Baseline characteristics, baseline severity, and outcome variables were compared between the two groups. We compared categorical variables using the Chi-square or Fisher exact test. We compared the normally distributed continuous variables using student t-test and other non-normally distributed continuous variables with the Mann-Whitney U test.

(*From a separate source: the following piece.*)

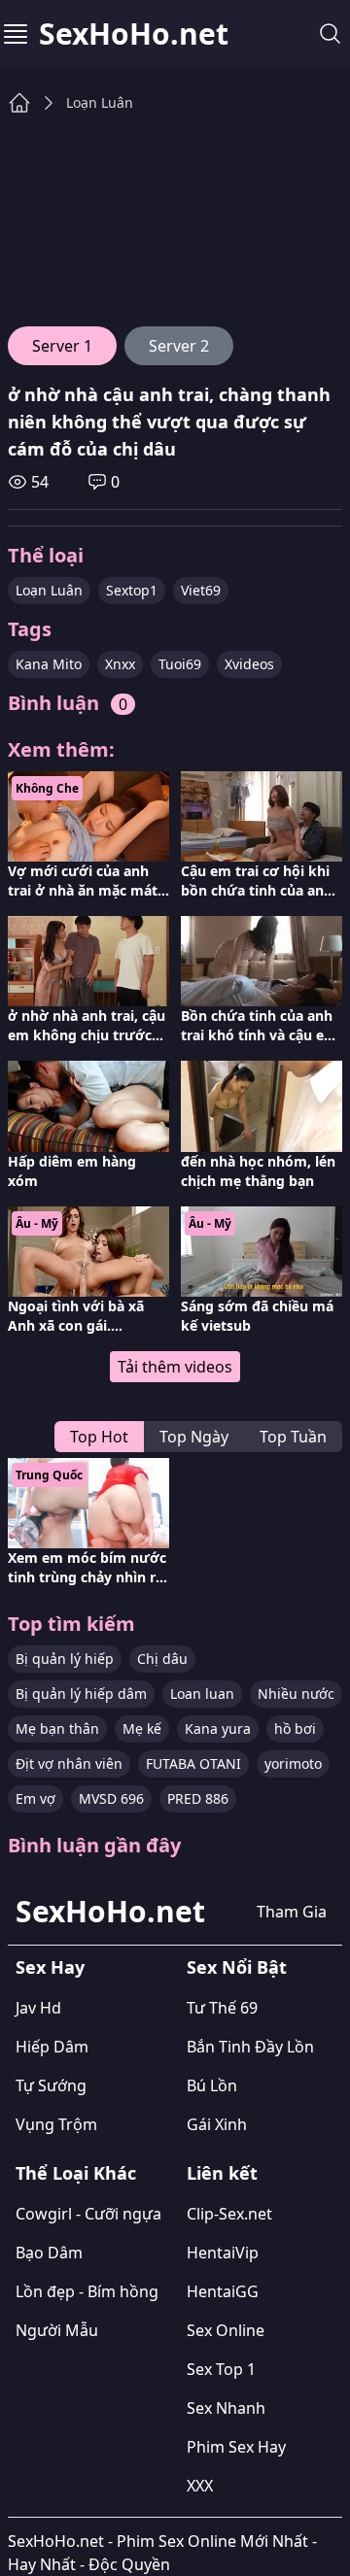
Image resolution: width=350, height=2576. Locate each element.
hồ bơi (295, 1728)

Multivariable logistic and generalized linear regression were used to find out the relationship between the number of tocilizumab doses and the different outcomes considered in this study after adjusting for the for patient’s APACHE II score, systemic corticosteroids during ICU stay, CPK, lactic acid, and lymphocytes within 24 hours of ICU admission. The odds ratios (OR) and estimates with the 95% confidence intervals (CI) were reported for the associations. We assessed model fit using the Hosmer-Lemeshow goodness-of-fit test. No imputation was made for missing data as the cohort of patients in our study was not derived from random selection. We considered a P value of < 0.05 statistically significant, and we used SAS version 9.4 for all statistical analyses.